Twenty-two years ago, Eric J. Morris mused, “If only others could see Earth as the astronauts observe it, perhaps they would be similarly inspired.” Considering the success of Orbis World Globes, people of all ages are being inspired everyday to appreciate our wondrous planet, Earth.

Abstract
Orbis World Globes creates inflatable globes-Earthballs-in many sizes that depict Earth as it is seen from space, complete with atmospheric cloud cover. Orbis designs and produces the most visually authentic replicas of Earth ever created, and NASA took notice of Orbis globes and employed a 16-inch diameter EarthBall for an educational film it made aboard the STS-45 shuttle mission. Orbis later collaborated with NASA to create two 16-foot diameter world globes for display at the 2002 Olympic Winter Games in Salt Lake City, using more detailed satellite imagery. The satellite image now printed on all Orbis globes displays 1-kilometer resolution and is 21,600 by 43,200 pixels in size, and Orbis globes are otherwise meteorologically accurate, though the cloud cover has been slightly reduced in order for most of the landforms to be visible.
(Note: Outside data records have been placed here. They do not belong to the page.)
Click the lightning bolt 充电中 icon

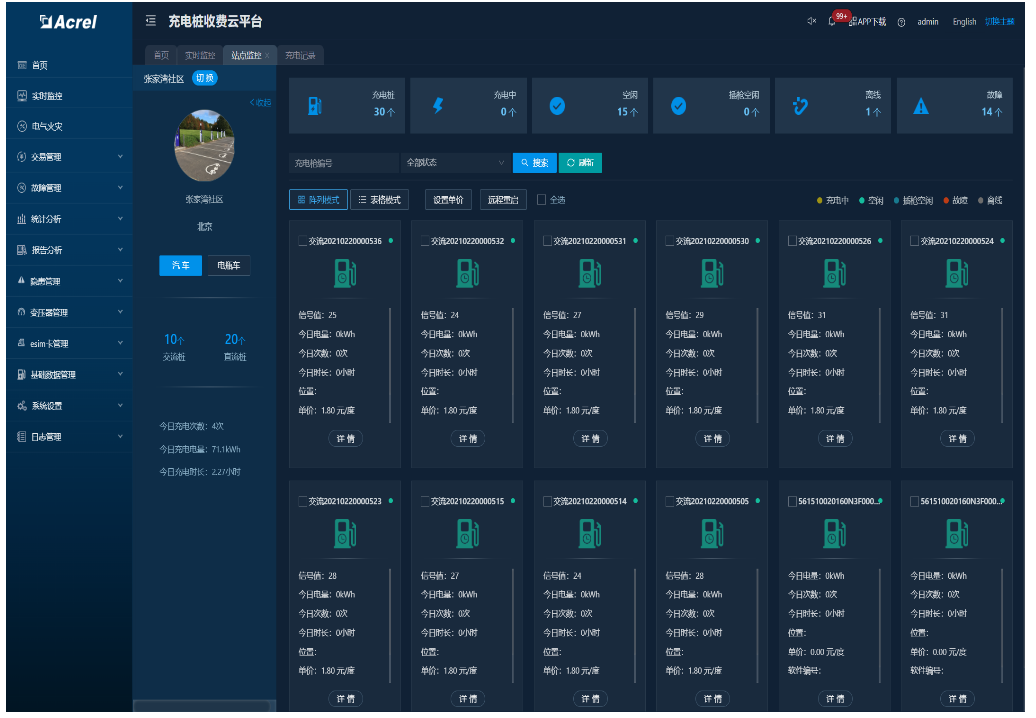[x=437, y=106]
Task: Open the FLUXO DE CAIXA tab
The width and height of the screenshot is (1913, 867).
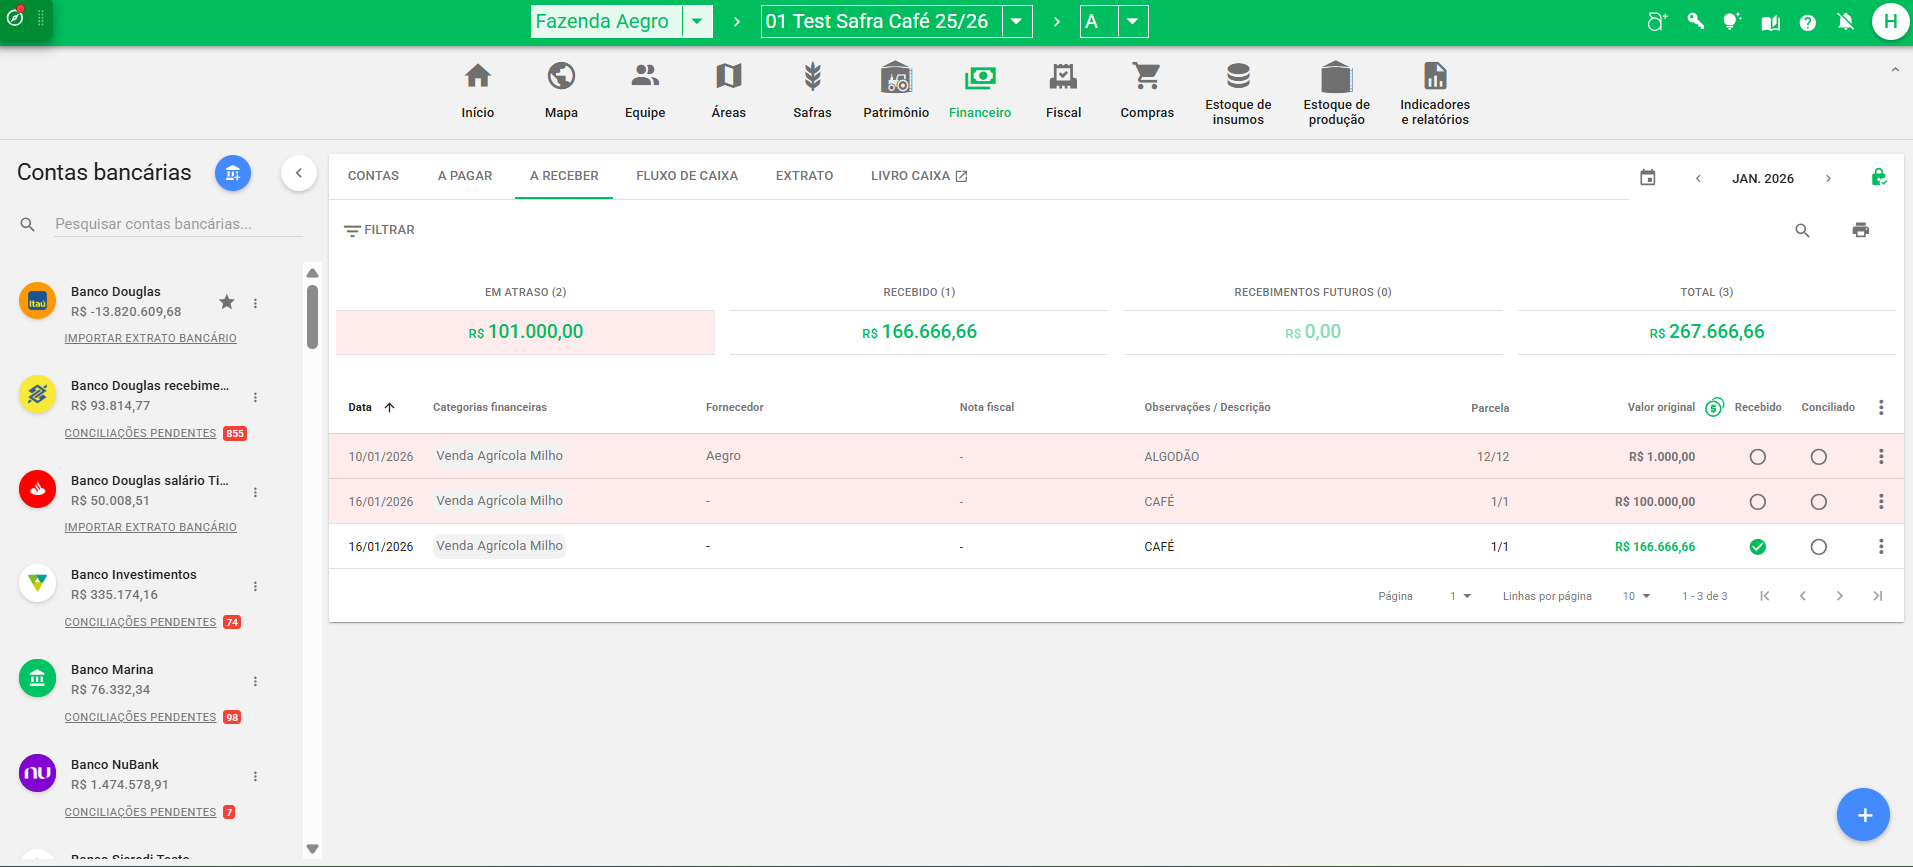Action: click(687, 176)
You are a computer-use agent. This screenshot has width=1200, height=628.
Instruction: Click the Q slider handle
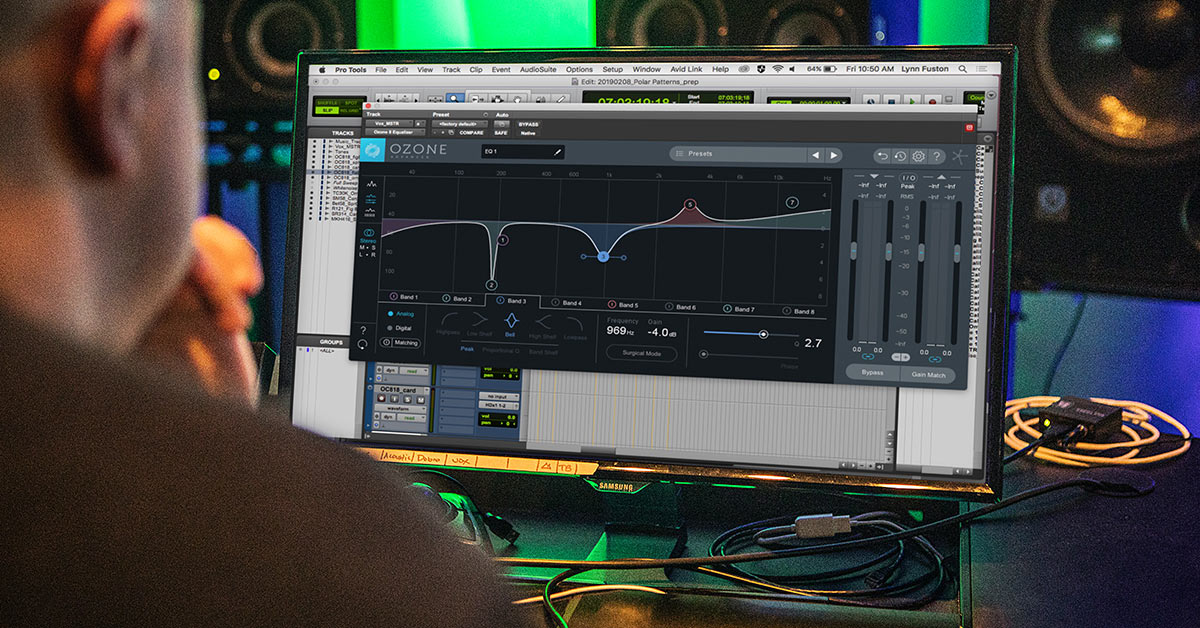coord(763,334)
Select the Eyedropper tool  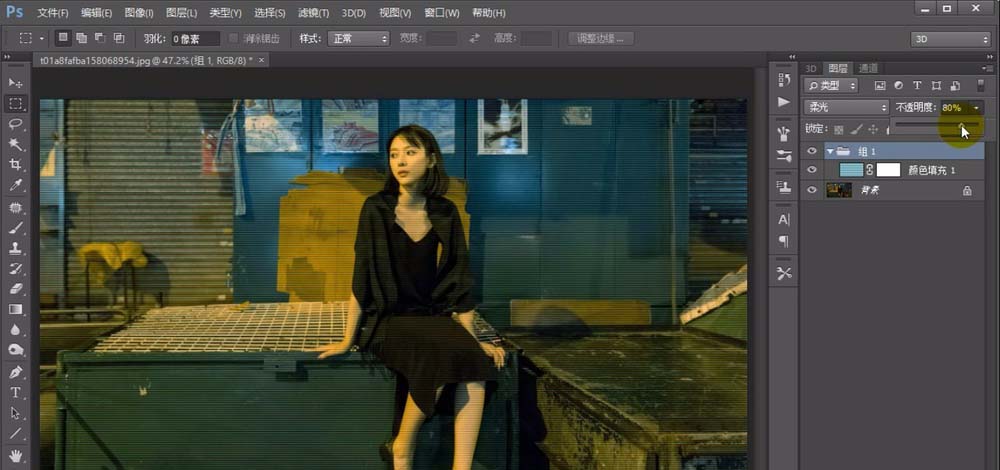click(x=16, y=186)
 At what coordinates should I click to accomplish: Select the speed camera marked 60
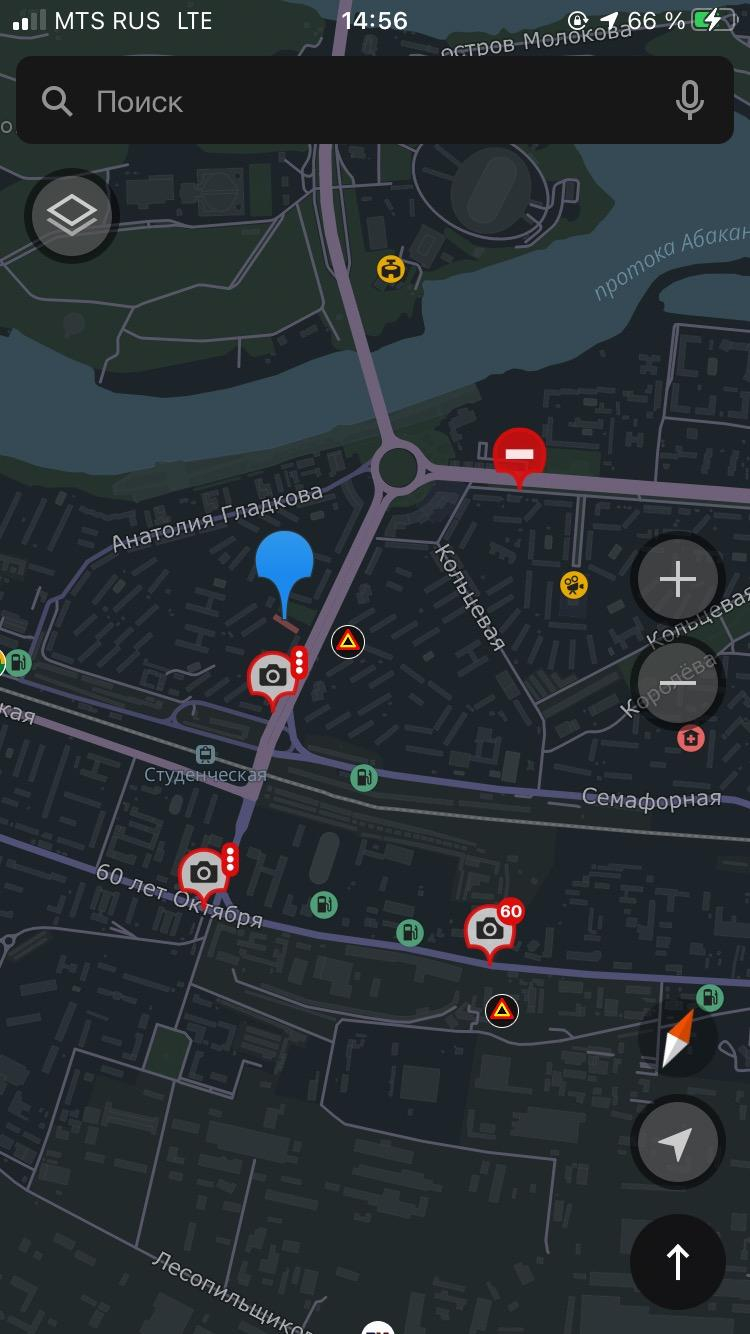[493, 930]

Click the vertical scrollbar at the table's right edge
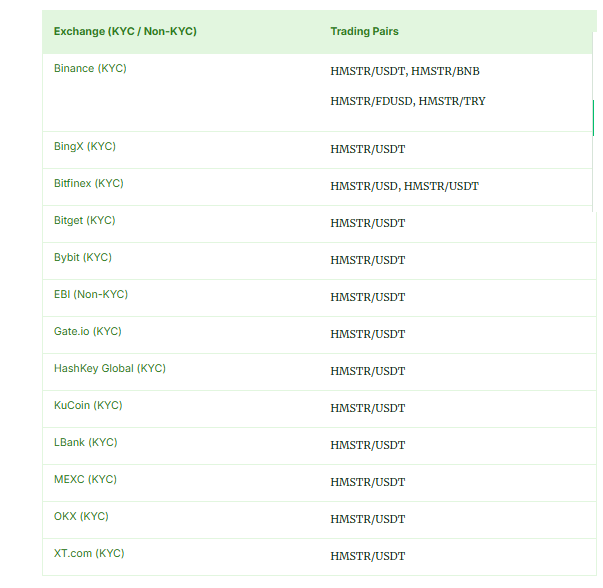pyautogui.click(x=593, y=115)
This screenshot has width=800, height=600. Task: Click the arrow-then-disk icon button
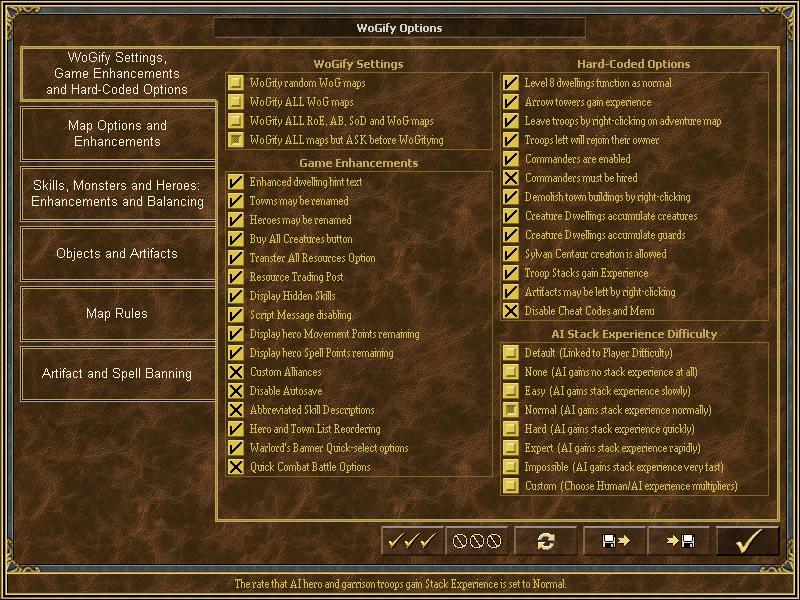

Orbis also developed the exclusive NightGlow Cities feature, enabling EarthBalls to display the world's cities as they appear as the Earth revolves from daylight into night. Orbis inflatable globes are available in sizes from 1 to 100 feet in diameter, with the most common being the standard 16-inch and 1-meter diameter EarthBalls. Applications include educational uses from preschools to universities, games, and for a variety of display purposes at conferences, trade shows, festivals, concerts, and parades. A 16-foot diameter Orbis globe was exhibited at the United Nations' World Urban Forum, in Vancouver, Canada; the Space 2006 conference, in San Jose, California; and the X-Prize Cup Personal Spaceflight Exposition in Las Cruces, New Mexico.
6-foot-diameter rotating globe

This 6-foot-diameter rotating Orbis globe is installed in the Children’s Wing Atrium of Northland Church in Longwood, Florida.

EarthBall with NightGlow Cities

This un-retouched photograph of a 4-foot-diameter Orbis globe features the world’s cities fluorescing under black ultraviolet light. It was printed on special blackout digital fabric with the city lights added using ultraviolet-sensitive fluorescent paint. 

Eric Morris, founder of Orbis World Globes

Eric J. Morris, founder and chief cartographer of Orbis World Globes with a 4-foot-diameter cloud-free globe with the imprinted logo of the Instituto Nacional De Technica Aerospacial (National Institute of Aerospace Technology) in Spain.

10-foot-diameter globe carried in march

This 10-foot-diameter Orbis globe is being carried in a peace march in Seattle, Washington, in March 2005. Orbis globes have been a magnet for spectators and cameras in numerous parades, performances, and rallies around the world. (The gold building in the background is the Experience Music Project designed by renowned architect Frank Gehry.)

Children gathered under large globe

This 16-foot-diameter, pedestal-mounted, rotating globe was featured at the 2006 Wirefly X-Prize Cup in Las Cruces, New Mexico. This exposition of personal space flight is a “celebration of forward-looking technology, space exploration, and education,” attracting thousands of people every October.